Quality Assurance of the Spatial Accuracy of Large Field of View Magnetic Resonance Imaging
In todays Radiotherapy Treatment Planning, RTP, it is common to use Computed Tomography, CT, together with Magnetic Resonance Imaging, MRI, where CT provides electron density information and a geometrical reference, and where MRI provides superior soft tissue contrast. To sim- plify the workflow and improve treatment accuracy, research groups have demonstrated how to exclude CT and use a MRI-only approach. In this thesis, a method for spatial distortion analysis, ultimately enabling quality assurance, QA, of the spatial accuracy of MRI, was defined, tested and evaluated.

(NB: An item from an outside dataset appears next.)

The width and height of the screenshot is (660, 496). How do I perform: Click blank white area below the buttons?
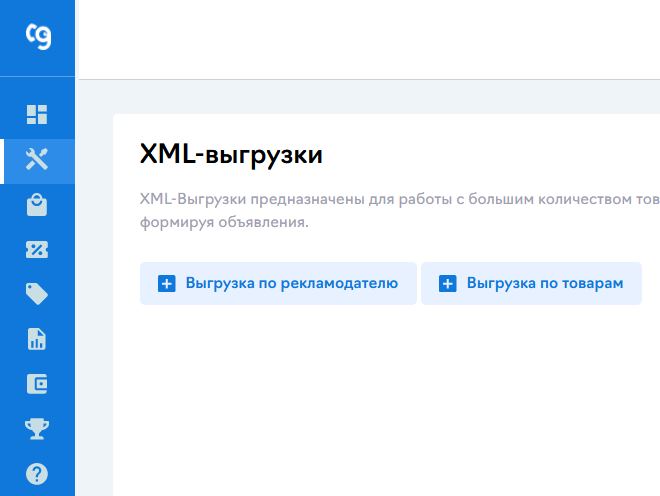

A phantom was built to cover the entire clinical Field Of View, FOV, and 6mm-diameter fluid filled paintball markers were placed in a well-defined geometrical pattern within the phantom, and used as positive contrast. The phantom was imaged with a 3D Fast Gradient Echo sequence and a 3D Fast Spin Echo sequence. The markers were identified in the image data by a MATLAB-algorithm, and the location of the center of mass was calculated for each marker and compared to a theoretical reference. The location error was defined as the spatial distortion - a measurement of the spatial accuracy. Imaging parameters were altered and the effect on the spatial accuracy was analyzed.
The spatial distortions were successfully measured within the entire (maximal) clinical FOV. It was shown that high readout bandwidth reduced distortions in the frequency encoding direction. These distortions could thus be attributed to B0-inhomogeneities. It was also determined that increasing the readout bandwidth to the maximum value reduced the maximum distortions in the frequency encoding direction to the same level as the maximum distortions in the other two phase-encoding directions of the 3D acquisitions. The voxel size had a very small effect on the spatial accuracy, enabling large voxelsize to be used when imaging the phantom, to decrease the scan time.
The method was deemed capable of serving as a basis for QA of the spatial accuracy of large FOV MRI, which is needed in future MRI-only RTP approaches.